Text block —
St John the Evangelist's Church is on Warrington Road in Abram, Wigan, Greater Manchester, England. It is an active Church of England parish church in the deanery of Wigan, the archdeaconry of Warrington, and the diocese of Liverpool. The church was built in 1935–37 to replace an older church built in 1838 that had been damaged by mining subsidence.

== History ==
It was designed by the Lancaster architect Henry Paley of Austin and Paley, and built at a cost of £11,113 (equivalent to £ in ), providing seating for 478 people. The foundation stone of the original building was laid on 9 March 1836 by Sir Henry Gunning, and it was consecrated on 9 June 1838 by the Bishop of Chester. Over time, the church had become damaged by mining subsidence to the point where in 1907, the church's bell turret on the tower collapsed. A new tower re-enforced with metal was built to replace it but it started discussions on the need to replace the church.

Questions —
a - According to the text about St John the Evangelist's Church, in what year did the bell turret on the tower collapse?
b - Continue the text about St John the Evangelist's Church from its last sentence.

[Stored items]
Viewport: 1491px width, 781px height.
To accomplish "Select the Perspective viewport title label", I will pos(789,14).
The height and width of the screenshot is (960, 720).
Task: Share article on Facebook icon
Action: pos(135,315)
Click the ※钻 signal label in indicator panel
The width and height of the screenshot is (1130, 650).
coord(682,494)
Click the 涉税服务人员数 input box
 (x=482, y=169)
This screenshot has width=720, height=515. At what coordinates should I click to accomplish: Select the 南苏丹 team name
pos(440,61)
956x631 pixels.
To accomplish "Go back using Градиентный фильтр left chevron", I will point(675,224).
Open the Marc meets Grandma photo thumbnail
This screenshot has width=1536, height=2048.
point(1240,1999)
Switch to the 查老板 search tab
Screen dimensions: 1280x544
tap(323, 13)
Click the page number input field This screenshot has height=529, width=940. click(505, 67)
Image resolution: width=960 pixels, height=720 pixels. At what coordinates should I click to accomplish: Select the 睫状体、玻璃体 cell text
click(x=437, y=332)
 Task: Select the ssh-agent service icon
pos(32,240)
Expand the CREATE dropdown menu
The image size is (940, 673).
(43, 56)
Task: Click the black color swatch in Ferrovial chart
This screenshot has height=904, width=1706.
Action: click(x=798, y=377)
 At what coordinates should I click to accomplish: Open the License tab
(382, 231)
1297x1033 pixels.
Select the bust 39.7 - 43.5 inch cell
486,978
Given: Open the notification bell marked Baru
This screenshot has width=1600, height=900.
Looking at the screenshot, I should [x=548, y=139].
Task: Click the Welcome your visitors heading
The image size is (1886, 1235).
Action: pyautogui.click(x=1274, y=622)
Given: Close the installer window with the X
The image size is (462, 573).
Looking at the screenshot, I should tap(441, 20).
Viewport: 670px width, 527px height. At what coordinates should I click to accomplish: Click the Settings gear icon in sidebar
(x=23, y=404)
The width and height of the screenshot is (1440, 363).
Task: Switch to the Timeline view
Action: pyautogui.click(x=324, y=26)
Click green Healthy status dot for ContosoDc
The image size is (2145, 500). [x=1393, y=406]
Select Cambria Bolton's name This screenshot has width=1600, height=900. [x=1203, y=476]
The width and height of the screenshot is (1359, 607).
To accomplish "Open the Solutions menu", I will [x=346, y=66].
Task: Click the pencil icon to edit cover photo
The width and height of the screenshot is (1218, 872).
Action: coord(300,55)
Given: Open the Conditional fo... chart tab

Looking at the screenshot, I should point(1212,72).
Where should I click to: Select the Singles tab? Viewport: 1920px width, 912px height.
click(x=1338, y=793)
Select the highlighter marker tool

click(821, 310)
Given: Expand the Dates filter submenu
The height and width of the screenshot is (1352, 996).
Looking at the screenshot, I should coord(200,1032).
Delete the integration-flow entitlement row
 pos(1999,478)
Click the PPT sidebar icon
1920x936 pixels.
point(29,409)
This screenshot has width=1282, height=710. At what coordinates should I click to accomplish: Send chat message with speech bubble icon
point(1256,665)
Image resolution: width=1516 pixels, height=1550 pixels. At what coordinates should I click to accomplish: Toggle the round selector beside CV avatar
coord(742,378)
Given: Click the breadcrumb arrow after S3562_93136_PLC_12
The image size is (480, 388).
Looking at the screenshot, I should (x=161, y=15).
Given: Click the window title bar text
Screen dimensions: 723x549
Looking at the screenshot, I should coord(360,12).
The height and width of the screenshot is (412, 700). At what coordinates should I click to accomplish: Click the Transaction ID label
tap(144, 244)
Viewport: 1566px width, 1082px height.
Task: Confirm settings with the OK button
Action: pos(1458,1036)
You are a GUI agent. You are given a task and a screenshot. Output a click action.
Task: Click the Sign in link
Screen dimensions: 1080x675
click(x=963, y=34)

Responses in order —
a - 1907

b -
Work on a new church did not start until 1935 due to the cost. In 1936, a public subscription in honour of the Silver Jubilee of George V allowed for a clock to be installed in the new tower. The new St John the Evangelist's was consecrated in 1937. The present church is constructed in stone from Darley Dale, and has a short squat west tower with a saddleback roof. The stained glass in the west window, and two of the wall monuments in the church were moved from the old church. The two-manual pipe organ was made by Richardson and Sons, and was also moved from the old church. The churchyard contains the war graves of seven soldiers of World War I, and three soldiers and two airmen of World War II. In 2023, the Diocese of Liverpool named St John the Evangelist's Church as a possible one of nineteen churches that could be closed in order to save money on maintenance within the diocese.

==See also==

- List of churches in Greater Manchester
- List of ecclesiastical works by Austin and Paley (1916–44)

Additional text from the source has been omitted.